C’était pour cette raison qu’il préférait ne pas perdre de temps à contempler les paysages sidéraux. Il s’en souvenait tout à coup.
Ordo, branché sur son comlink, inclina la tête.
— C’est parti, Kal’buir. C’est un cargo, l’Artilleur Wookiee. Ils se préparent à nous laisser les accoster.
— Un homme qui ne surcompense pas avec un destroyer stellaire force mon admiration, dit Skirata. Je vais le traiter avec circonspection.
La confiance était quelque chose d’étrange. Ils allaient à présent aborder un vaisseau, avec un fragile couloir de plastoïde flexible et de duracier pour seule protection contre le vide. Curieusement, les deux camps semblaient penser que c’était moins risqué que d’atterrir sur une planète. Skirata se sentit soudain très déraisonnable. Ordo manœuvra l’Agresseur pour le positionner et l’anneau d’amarrage se referma avec un grincement qui se réverbéra dans tout le chasseur.

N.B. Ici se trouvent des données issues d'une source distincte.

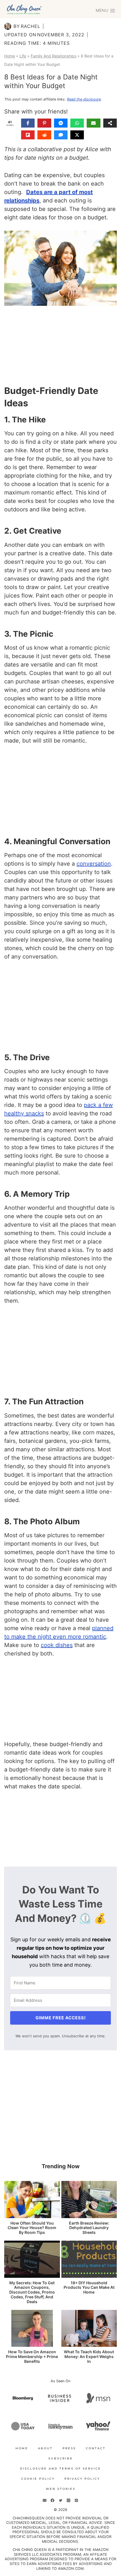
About (45, 2448)
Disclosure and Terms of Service (60, 2468)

— Pressurisation en cours, dit Ordo en pressant la commande. Vous pourrez monter à bord quand la lumière passera au vert, Maître Altis.
Skirata avait conscience que c’était un témoignage de bonne volonté. Le Jedi s’apprêtait à embarquer seul sur un chasseur mandalorien et à courir ainsi tous les risques. Peut-être l’accostage n’était-il pas une décision aussi imprudente finalement.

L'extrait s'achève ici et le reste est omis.